DATASET RECORDS section start

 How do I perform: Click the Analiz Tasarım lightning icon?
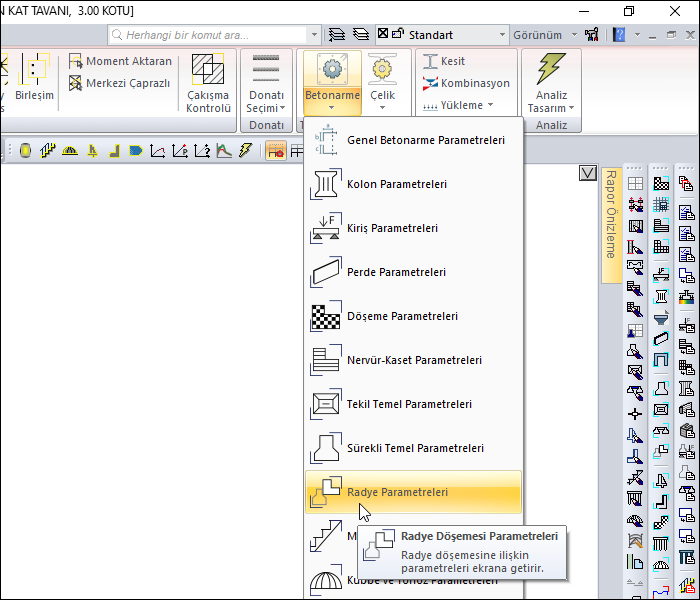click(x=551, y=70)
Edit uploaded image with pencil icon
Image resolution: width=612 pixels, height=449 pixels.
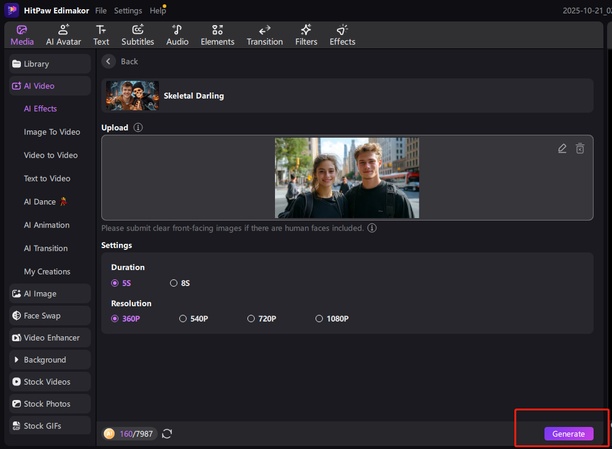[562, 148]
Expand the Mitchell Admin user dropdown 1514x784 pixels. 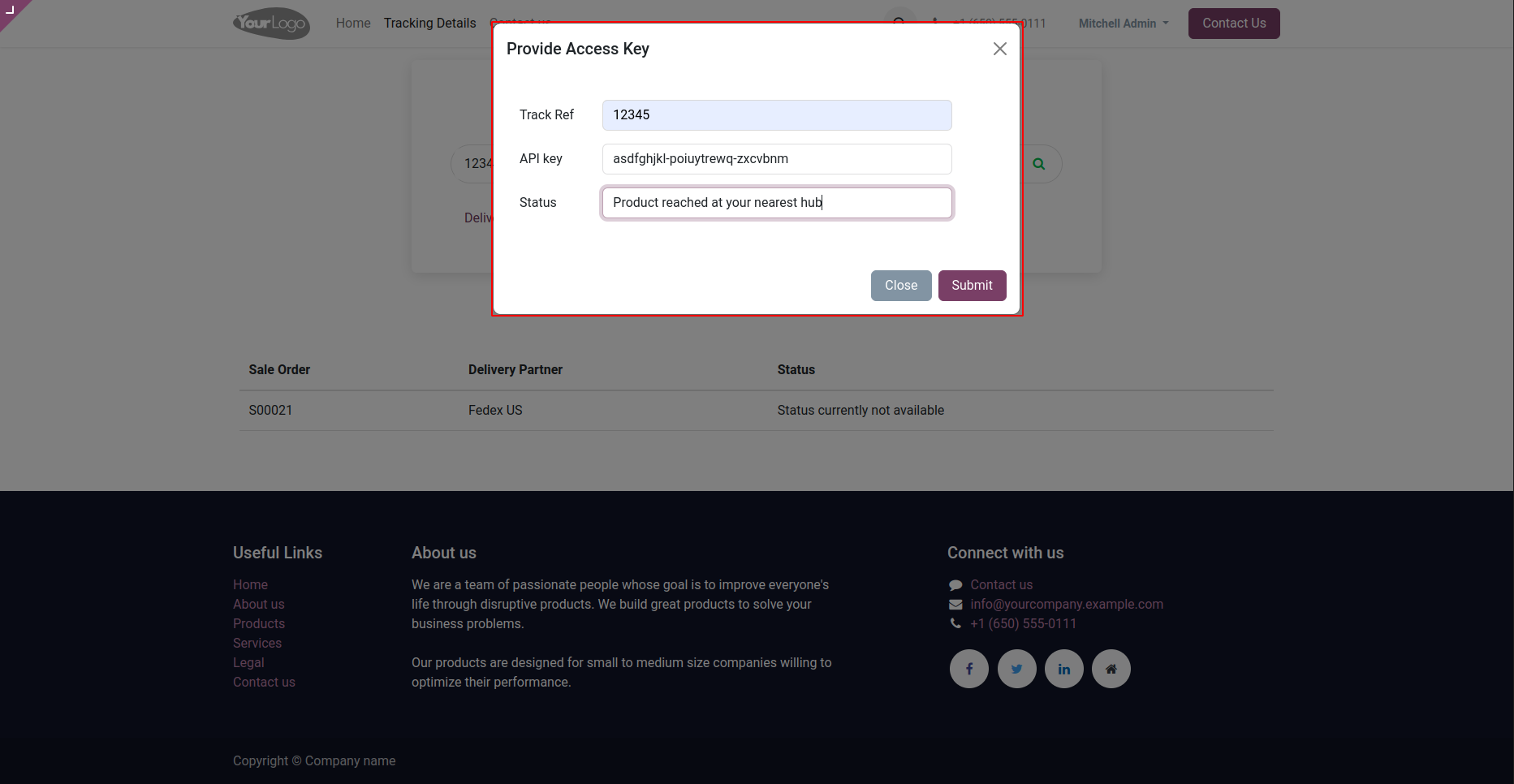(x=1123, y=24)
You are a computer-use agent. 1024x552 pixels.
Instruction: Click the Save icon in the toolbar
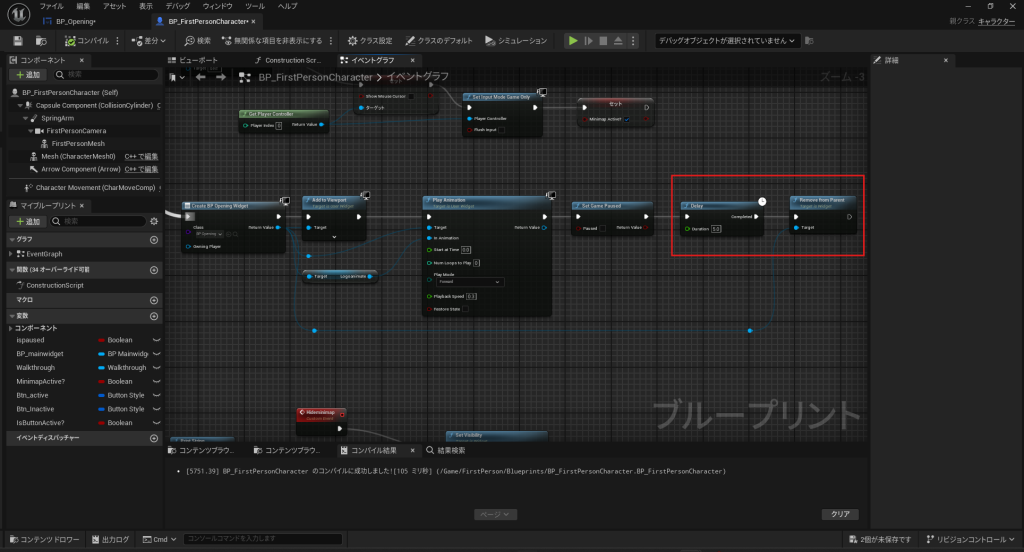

DATASET RECORDS section end

- ACTIVITY -
Every line from the one containing "You are a computer-use" to the end of the material above is to be returned exactly, with the pictures left out.

- REPLY -
You are a computer-use agent. 1024x552 pixels.
Instruction: Click the Save icon in the toolbar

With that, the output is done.